Stuff Happens!

I have stuff.

The stuff is everywhere.  It grows in closets, shelves, drawers, along bookcases, in the attic, the basement, the utility room.  I have books, tax forms, collectibles, old photographs, old phonographs, Rose Canton china, pottery, pictures, magazines, schoolbooks.  I have wine bottles, half completed kits of medieval instruments and trains and Wright Brothers’ flyers.  While there are no bean bag babies or Barbie dolls or model cars or Coke Cola paraphernalia, there are Hummel figurines (from my mother), old salt shakers, Stieff Rose pattern silver, antique tiles and old decoys.  The list goes on and on.

Where did all this stuff come from?  I secretly believe that, while I’m sleeping, some stuff copulates with other stuff and produces even more stuff.  I have not yet gotten to the point of an extreme hoarder.  Not yet.  You can enter my house and believe that you have entered the home of a normal person with normal tastes.  You do not have to climb over anything to get from one room to another.  However, if you hazard the chance to open a drawer or veer into a back room or the space above the garage, then a whole new and abnormal world awaits you.

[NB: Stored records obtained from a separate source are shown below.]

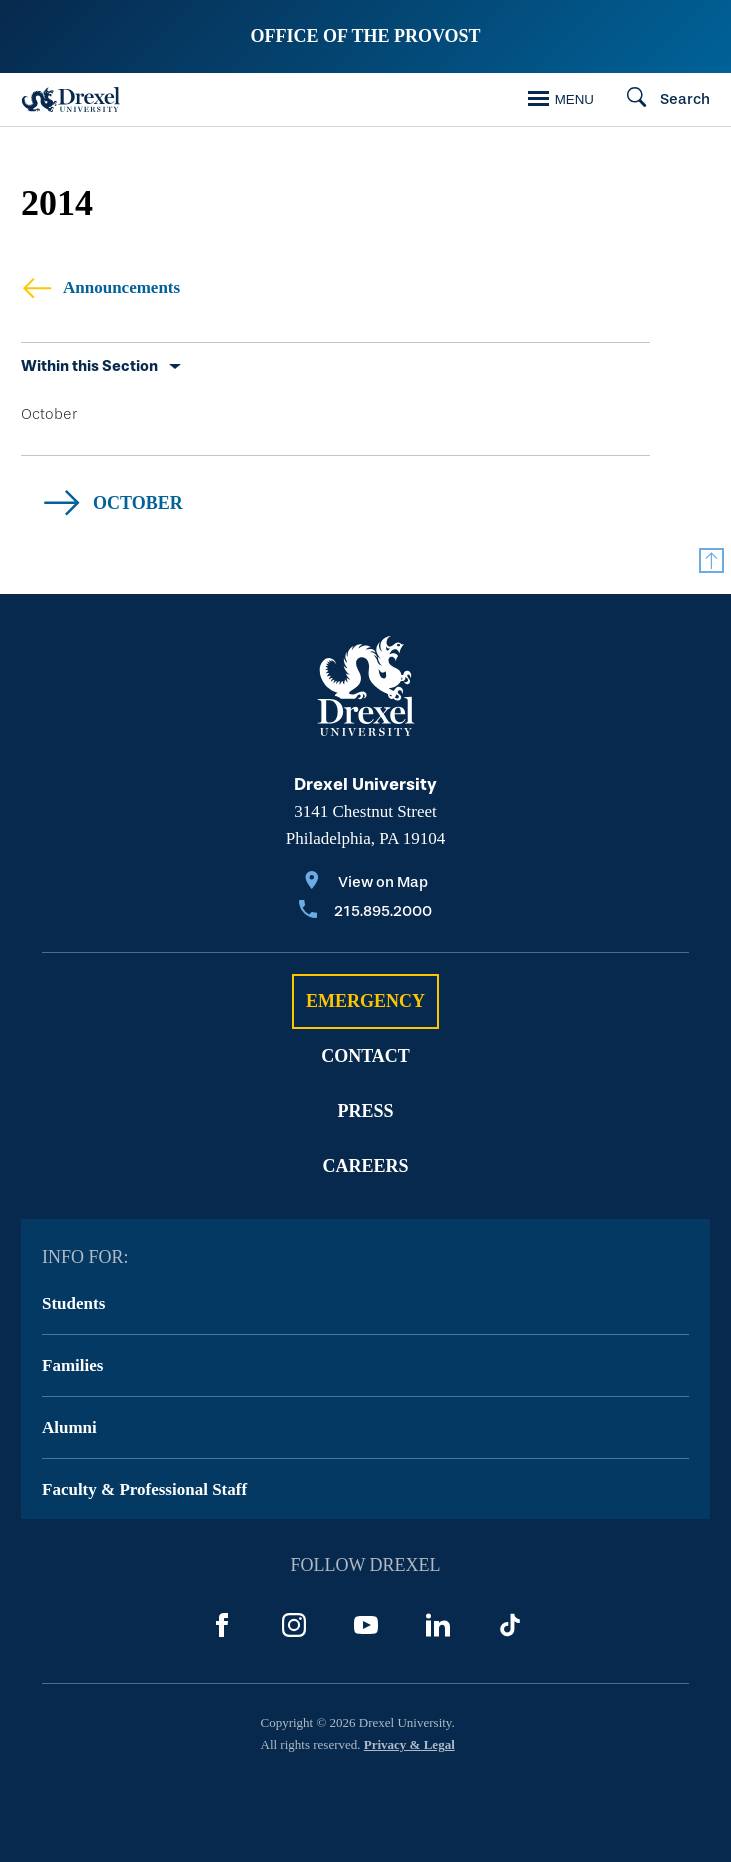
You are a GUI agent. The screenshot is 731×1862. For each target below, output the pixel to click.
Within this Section (89, 366)
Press (365, 1111)
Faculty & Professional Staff (144, 1489)
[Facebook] (222, 1625)
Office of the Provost (365, 36)
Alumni (69, 1427)
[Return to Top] (711, 560)
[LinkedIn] (438, 1625)
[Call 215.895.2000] (365, 912)
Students (73, 1303)
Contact (365, 1056)
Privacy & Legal (409, 1744)
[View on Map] (365, 883)
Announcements (100, 287)
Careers (365, 1166)
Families (72, 1365)
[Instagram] (294, 1625)
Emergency (365, 1001)
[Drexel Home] (71, 99)
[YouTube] (366, 1625)
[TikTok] (510, 1625)
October (49, 414)
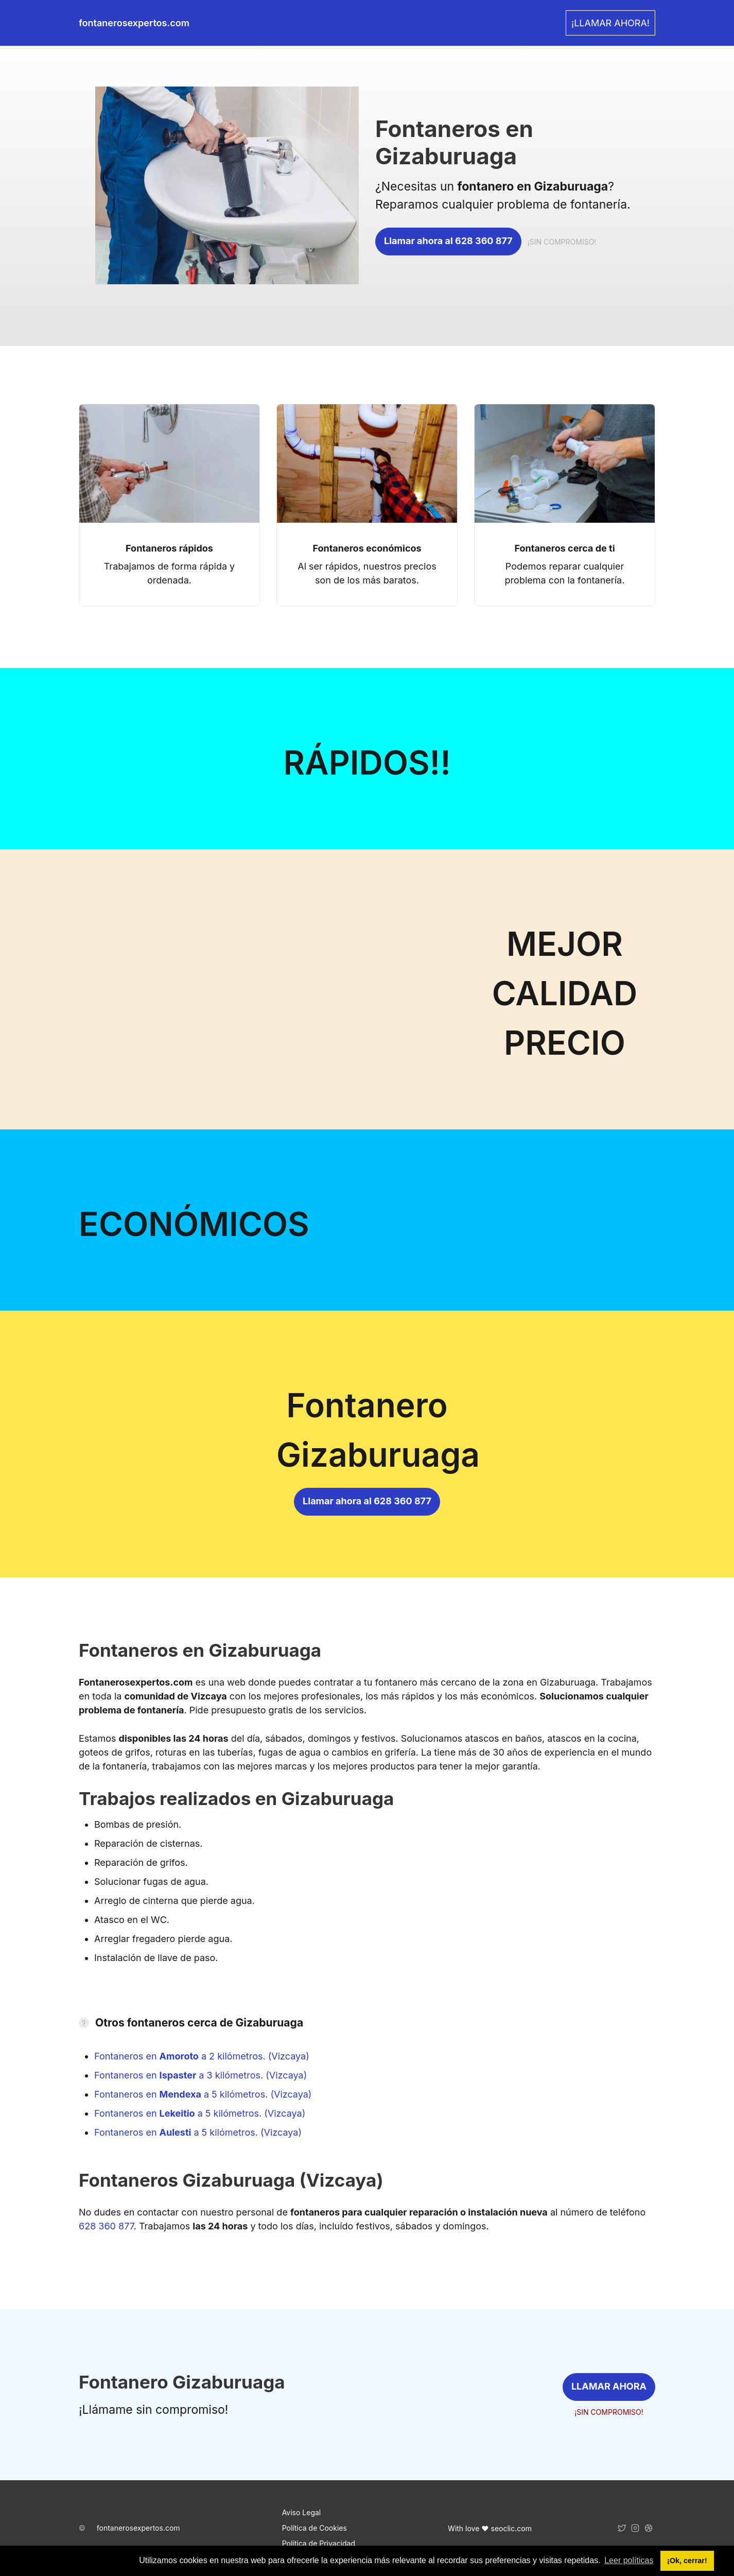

There are Christmas ornaments, stained glass windows, trebuchets, Chinese roof tiles, Mongolian entry doors (Was I ever in Mongolia?), antique Roman glass and whiskey barrels.  I have my notes from college courses.  You never know when someone will quiz you on whether or not you really passed that exam in Inorganic Chemistry and, voilà, you produce your college notes to show that, yes indeed, you aced the course.  I am prepared to defend myself with supporting documentation against the Internal Revenue Service in case they ever dare to question me about the$2,342 (USD) I made in 1972!

Logic dictates that there is no need for old suitcases whose rollers no longer roll or traveling alarm clocks that run 30 minutes slow every 24 hours.  You don’t need a Jolly Rodger flag or one from the last Tsar or the Detroit Yacht Club.  On the other hand, who knows when a pirate or a pretender to the throne or the Commodore may appear suddenly at your door and, there you are, with no flag to run up the flag pole, which you also keep.

There is every reason to believe that you need a battering ram (from the Baltimore, Maryland police department, no less), brass knuckles, 18th century scales (from Poland), seven different types of wine bottle openers, Rummer glasses, shark jaws, a blow fish, a cannonball from the shipwreck of the Atocha, sundials, an antique Egyptian eye of Horus, a picture of the Enola Gay, antique easels (to hold antique manuscript pages), an English copper ash sifter, a miniaturized still, Japanese prints, antique embroideries, not to mention a full size Fairbanks grain scale in case you need to measure out two or three hundred pounds of grain.

Oh, to start over again in a simpler life, with nothing more than the clothes you’re wearing, a knapsack and your toothbrush.

Of course, then you need a few reference books (or your kindle), your PC (or your iPad), your cell phone, your HD TV, your home theater, your hiking gear, your scuba equipment, your opera glasses, eating utensils, night vision goggles, snake bite kit, a bazooka, emergency rations …

16 thoughts on “Stuff Happens!

  1. I hope your stuff brings great fun and pleasure as you sift through and wonder how and why you ever collected it all. It must have seemed like a good idea at the time. And what would you do with all those empty spaces if you didn’t have stuff to make it all feel so homey?

    • 1) It seemed like a good idea at the time and there are just too many good items to get rid of any of them.

      2) To paraphrase Parkinson’s law that “work expands so as to fill the time available,” stuff expands to fill the space available.

  2. Years ago as a new widow I packed the back of my small Fiat hatchback with clothes, laptop, a few bits and pieces and the cat in his box and set off to live at the other end of the country next to the sea.
    I can tell you now I have never felt as free as I did then. I had a wonderful year of freedom … and then I got a new bloke and started collecting stuff again. Hey ho …

  3. If you buy one, or perhaps two more houses, you will have lots of room for your stuff. A cabin is particularly good because when you sell the cabin, people just expect you will leave all the stuff in it – makes down sizing very easy.